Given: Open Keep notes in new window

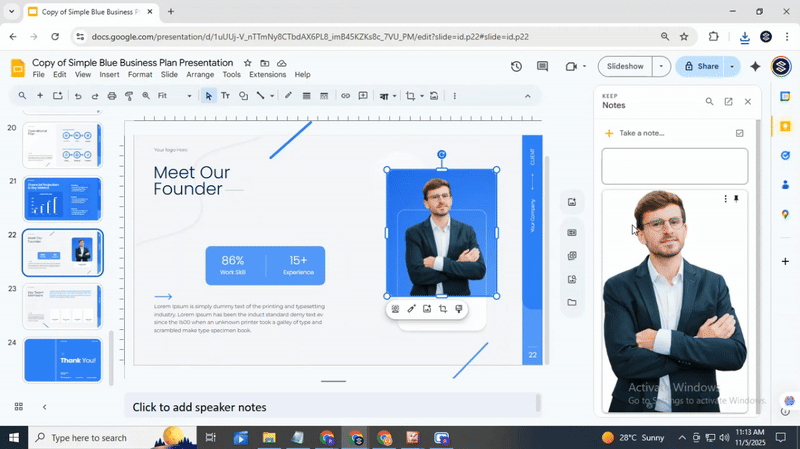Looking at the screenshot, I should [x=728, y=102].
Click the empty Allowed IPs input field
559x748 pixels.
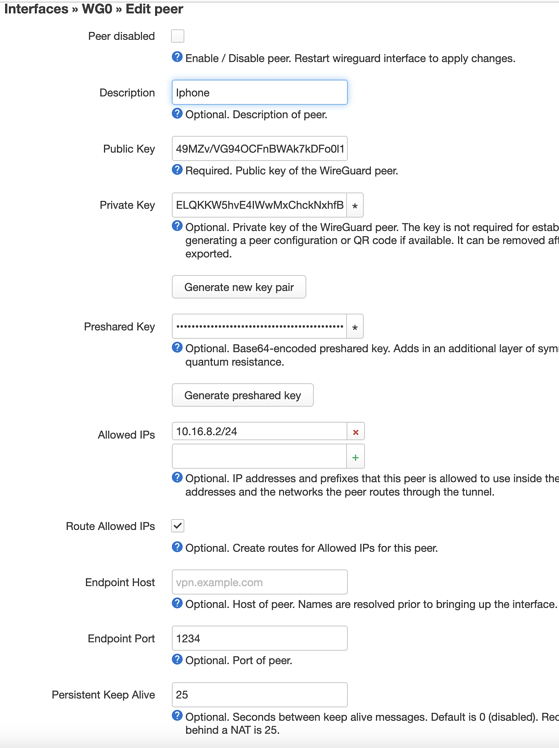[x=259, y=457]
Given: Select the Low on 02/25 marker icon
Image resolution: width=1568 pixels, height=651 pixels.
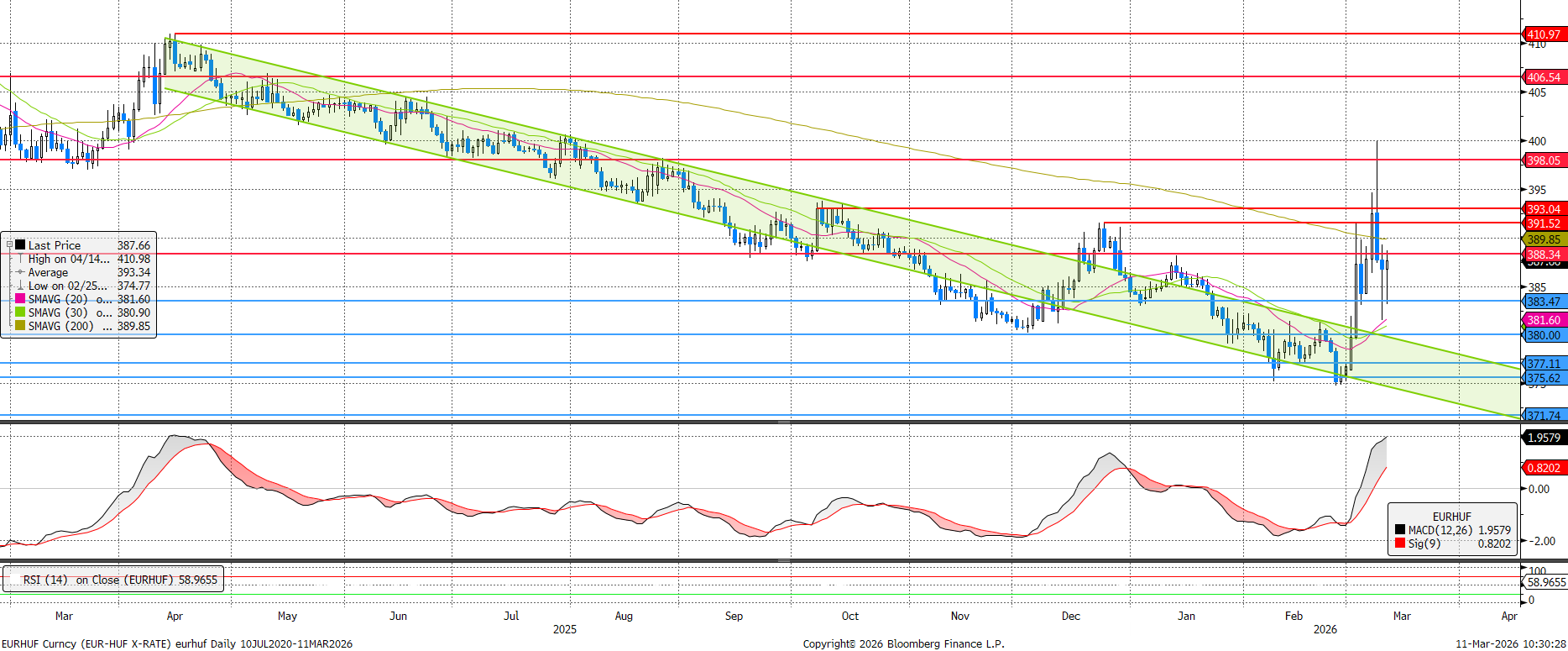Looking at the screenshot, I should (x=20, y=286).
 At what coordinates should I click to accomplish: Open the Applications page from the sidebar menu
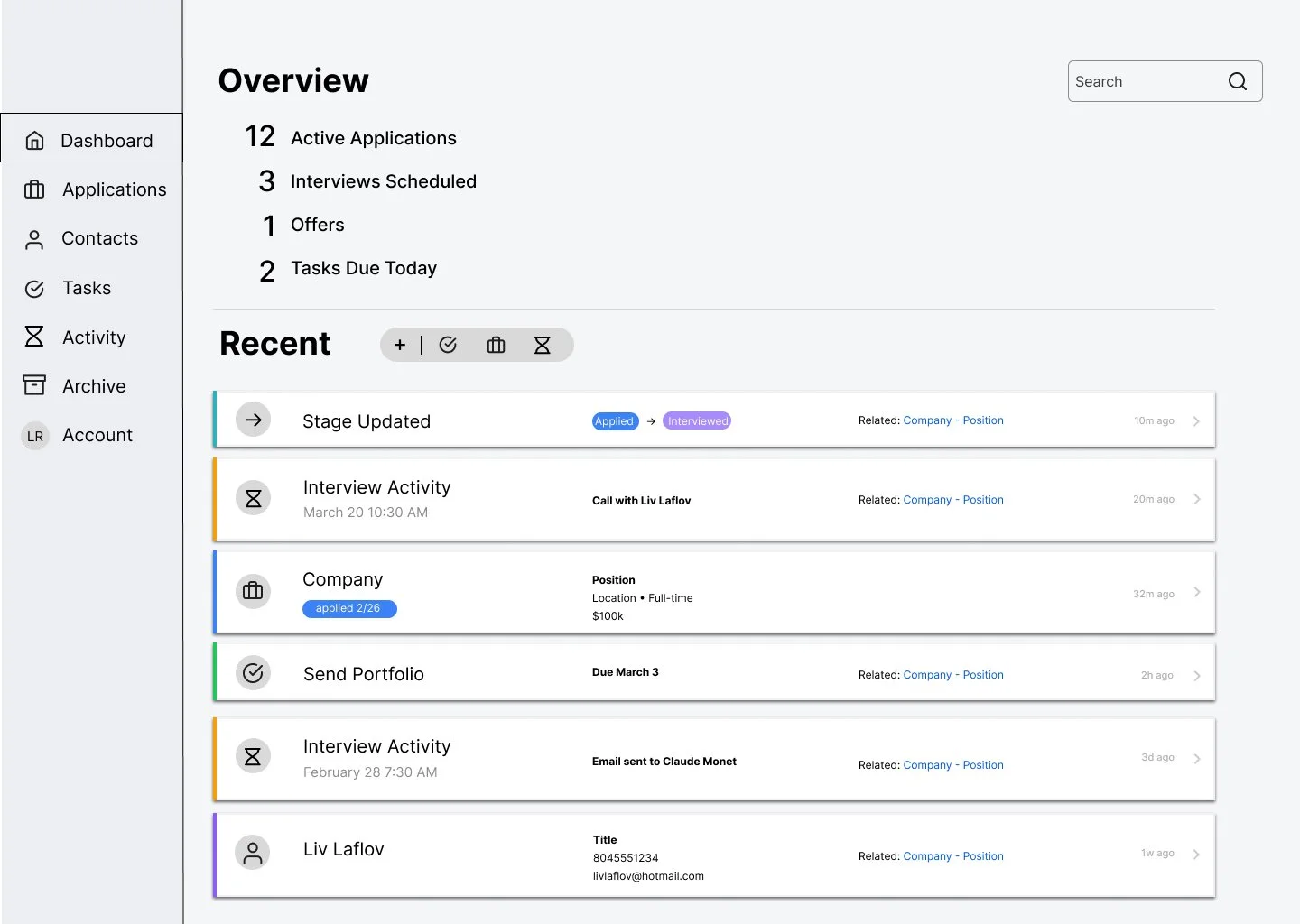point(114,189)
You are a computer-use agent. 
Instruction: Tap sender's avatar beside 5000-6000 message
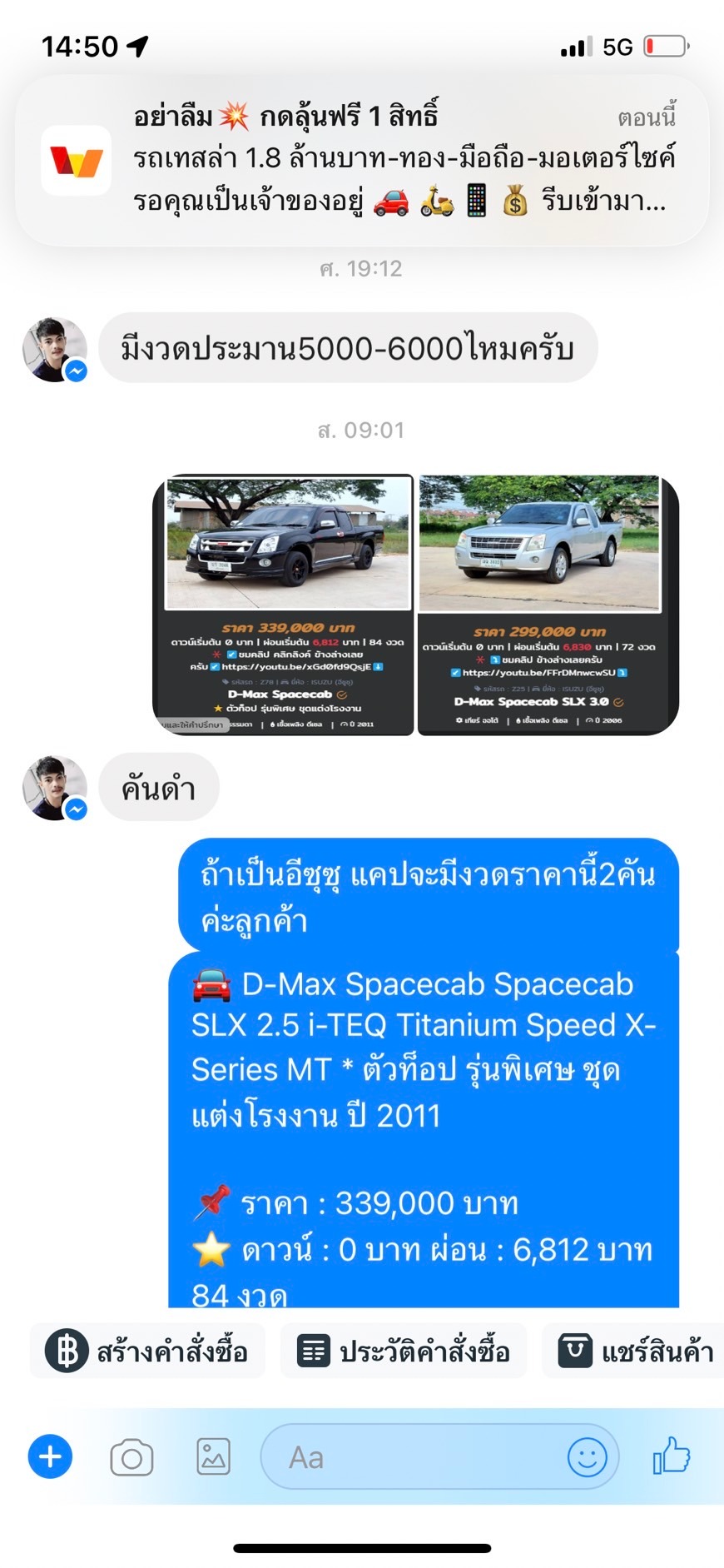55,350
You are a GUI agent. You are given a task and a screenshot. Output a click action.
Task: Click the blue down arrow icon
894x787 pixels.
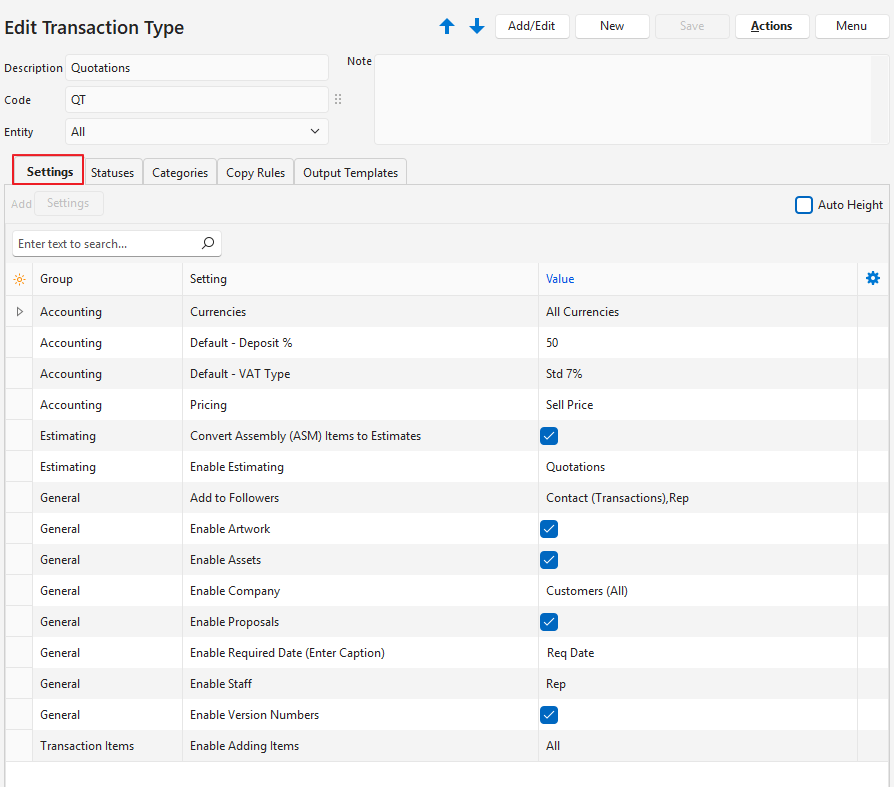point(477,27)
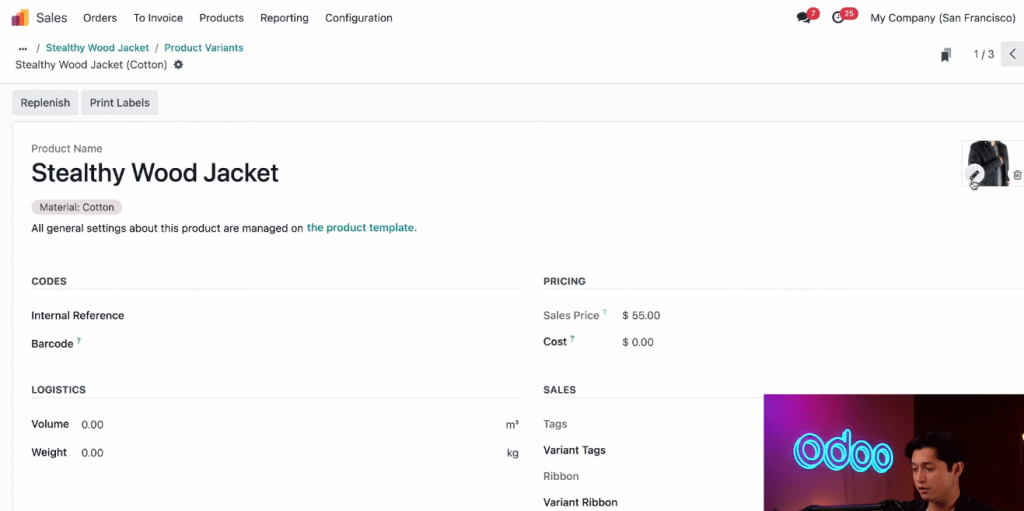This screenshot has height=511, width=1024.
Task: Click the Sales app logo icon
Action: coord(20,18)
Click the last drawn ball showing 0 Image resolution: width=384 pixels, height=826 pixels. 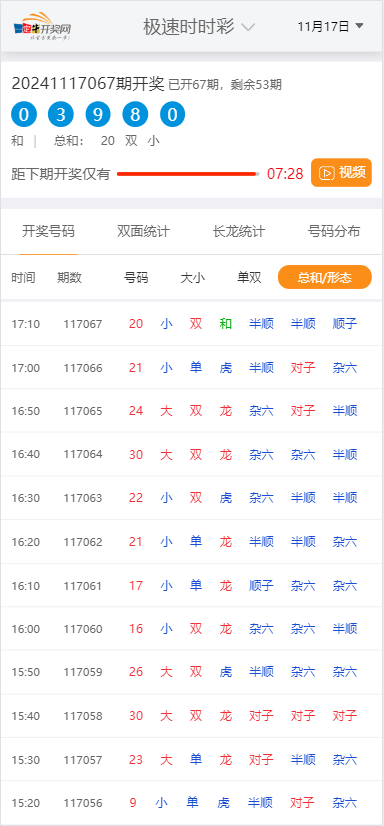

Goal of the exercise.
Display every line of the listing that contains the string "agent".

Written response.
You are a computer-use agent. 
You are a GUI agent. You are given a task and a screenshot. Output a click action.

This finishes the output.